--- START ---

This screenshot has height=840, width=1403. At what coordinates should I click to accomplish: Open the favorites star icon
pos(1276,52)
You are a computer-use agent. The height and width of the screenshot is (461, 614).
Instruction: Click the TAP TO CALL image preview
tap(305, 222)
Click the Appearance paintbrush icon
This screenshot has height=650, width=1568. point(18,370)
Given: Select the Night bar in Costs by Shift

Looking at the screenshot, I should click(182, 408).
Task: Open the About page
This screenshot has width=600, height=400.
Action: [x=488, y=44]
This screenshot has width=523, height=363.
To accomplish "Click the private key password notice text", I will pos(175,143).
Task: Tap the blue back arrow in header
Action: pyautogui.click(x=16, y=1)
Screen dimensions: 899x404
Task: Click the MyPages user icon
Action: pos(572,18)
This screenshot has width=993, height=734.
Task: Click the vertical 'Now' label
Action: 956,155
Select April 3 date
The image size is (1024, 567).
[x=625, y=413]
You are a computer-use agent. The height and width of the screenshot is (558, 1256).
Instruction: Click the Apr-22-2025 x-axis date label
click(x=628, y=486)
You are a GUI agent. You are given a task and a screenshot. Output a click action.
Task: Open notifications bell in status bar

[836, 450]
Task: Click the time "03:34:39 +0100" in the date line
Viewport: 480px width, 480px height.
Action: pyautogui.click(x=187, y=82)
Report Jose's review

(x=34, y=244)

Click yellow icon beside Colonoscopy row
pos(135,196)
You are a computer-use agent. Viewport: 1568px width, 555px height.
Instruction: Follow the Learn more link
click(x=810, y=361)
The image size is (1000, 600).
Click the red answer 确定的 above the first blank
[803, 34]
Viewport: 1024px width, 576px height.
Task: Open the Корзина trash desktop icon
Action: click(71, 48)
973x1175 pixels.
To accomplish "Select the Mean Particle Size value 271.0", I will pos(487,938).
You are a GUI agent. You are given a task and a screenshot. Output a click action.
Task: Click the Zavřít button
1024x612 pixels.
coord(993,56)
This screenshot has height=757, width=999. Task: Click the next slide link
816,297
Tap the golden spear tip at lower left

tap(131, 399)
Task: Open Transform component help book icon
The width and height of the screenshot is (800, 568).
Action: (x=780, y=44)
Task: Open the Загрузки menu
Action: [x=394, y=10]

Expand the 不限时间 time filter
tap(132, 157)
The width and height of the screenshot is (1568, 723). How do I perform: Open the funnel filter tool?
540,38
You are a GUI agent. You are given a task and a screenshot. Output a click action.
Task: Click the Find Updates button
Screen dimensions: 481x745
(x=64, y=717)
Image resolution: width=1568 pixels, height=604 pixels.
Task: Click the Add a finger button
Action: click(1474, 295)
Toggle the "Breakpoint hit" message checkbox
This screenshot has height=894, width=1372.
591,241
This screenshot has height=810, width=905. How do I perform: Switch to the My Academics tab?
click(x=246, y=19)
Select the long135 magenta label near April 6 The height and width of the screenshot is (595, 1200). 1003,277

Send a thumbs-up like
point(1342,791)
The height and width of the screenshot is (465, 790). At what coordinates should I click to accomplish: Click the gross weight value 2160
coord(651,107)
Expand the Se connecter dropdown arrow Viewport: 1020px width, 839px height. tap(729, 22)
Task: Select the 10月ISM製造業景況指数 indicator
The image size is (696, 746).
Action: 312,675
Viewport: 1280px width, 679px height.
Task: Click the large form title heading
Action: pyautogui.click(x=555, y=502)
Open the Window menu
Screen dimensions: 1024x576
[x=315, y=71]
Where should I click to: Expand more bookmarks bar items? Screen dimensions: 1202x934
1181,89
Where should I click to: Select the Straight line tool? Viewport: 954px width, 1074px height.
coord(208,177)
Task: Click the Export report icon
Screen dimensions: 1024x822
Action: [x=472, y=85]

--- END ---

## Requirement:
Write out every line of the data again, exactly as it reads.

## Response area:
This screenshot has height=840, width=1403. At what coordinates should I click to accomplish: Open the favorites star icon
pos(1276,52)
You are a computer-use agent. The height and width of the screenshot is (461, 614).
Instruction: Click the TAP TO CALL image preview
tap(305, 222)
Click the Appearance paintbrush icon
This screenshot has height=650, width=1568. point(18,370)
Given: Select the Night bar in Costs by Shift

Looking at the screenshot, I should click(182, 408).
Task: Open the About page
This screenshot has width=600, height=400.
Action: [x=488, y=44]
This screenshot has width=523, height=363.
To accomplish "Click the private key password notice text", I will pos(175,143).
Task: Tap the blue back arrow in header
Action: pyautogui.click(x=16, y=1)
Screen dimensions: 899x404
Task: Click the MyPages user icon
Action: pos(572,18)
This screenshot has width=993, height=734.
Task: Click the vertical 'Now' label
Action: 956,155
Select April 3 date
The image size is (1024, 567).
[x=625, y=413]
You are a computer-use agent. The height and width of the screenshot is (558, 1256).
Instruction: Click the Apr-22-2025 x-axis date label
click(x=628, y=486)
You are a GUI agent. You are given a task and a screenshot. Output a click action.
Task: Open notifications bell in status bar

[836, 450]
Task: Click the time "03:34:39 +0100" in the date line
Viewport: 480px width, 480px height.
Action: pyautogui.click(x=187, y=82)
Report Jose's review

(x=34, y=244)

Click yellow icon beside Colonoscopy row
pos(135,196)
You are a computer-use agent. Viewport: 1568px width, 555px height.
Instruction: Follow the Learn more link
click(x=810, y=361)
The image size is (1000, 600).
Click the red answer 确定的 above the first blank
[803, 34]
Viewport: 1024px width, 576px height.
Task: Open the Корзина trash desktop icon
Action: click(71, 48)
973x1175 pixels.
To accomplish "Select the Mean Particle Size value 271.0", I will pos(487,938).
You are a GUI agent. You are given a task and a screenshot. Output a click action.
Task: Click the Zavřít button
1024x612 pixels.
coord(993,56)
This screenshot has height=757, width=999. Task: Click the next slide link
816,297
Tap the golden spear tip at lower left

tap(131, 399)
Task: Open Transform component help book icon
The width and height of the screenshot is (800, 568).
Action: (x=780, y=44)
Task: Open the Загрузки menu
Action: [x=394, y=10]

Expand the 不限时间 time filter
tap(132, 157)
The width and height of the screenshot is (1568, 723). How do I perform: Open the funnel filter tool?
540,38
You are a GUI agent. You are given a task and a screenshot. Output a click action.
Task: Click the Find Updates button
Screen dimensions: 481x745
(x=64, y=717)
Image resolution: width=1568 pixels, height=604 pixels.
Task: Click the Add a finger button
Action: click(1474, 295)
Toggle the "Breakpoint hit" message checkbox
This screenshot has height=894, width=1372.
591,241
This screenshot has height=810, width=905. How do I perform: Switch to the My Academics tab?
click(x=246, y=19)
Select the long135 magenta label near April 6 The height and width of the screenshot is (595, 1200). 1003,277

Send a thumbs-up like
point(1342,791)
The height and width of the screenshot is (465, 790). At what coordinates should I click to accomplish: Click the gross weight value 2160
coord(651,107)
Expand the Se connecter dropdown arrow Viewport: 1020px width, 839px height. tap(729, 22)
Task: Select the 10月ISM製造業景況指数 indicator
The image size is (696, 746).
Action: 312,675
Viewport: 1280px width, 679px height.
Task: Click the large form title heading
Action: pyautogui.click(x=555, y=502)
Open the Window menu
Screen dimensions: 1024x576
[x=315, y=71]
Where should I click to: Expand more bookmarks bar items? Screen dimensions: 1202x934
1181,89
Where should I click to: Select the Straight line tool? Viewport: 954px width, 1074px height.
coord(208,177)
Task: Click the Export report icon
Screen dimensions: 1024x822
Action: [x=472, y=85]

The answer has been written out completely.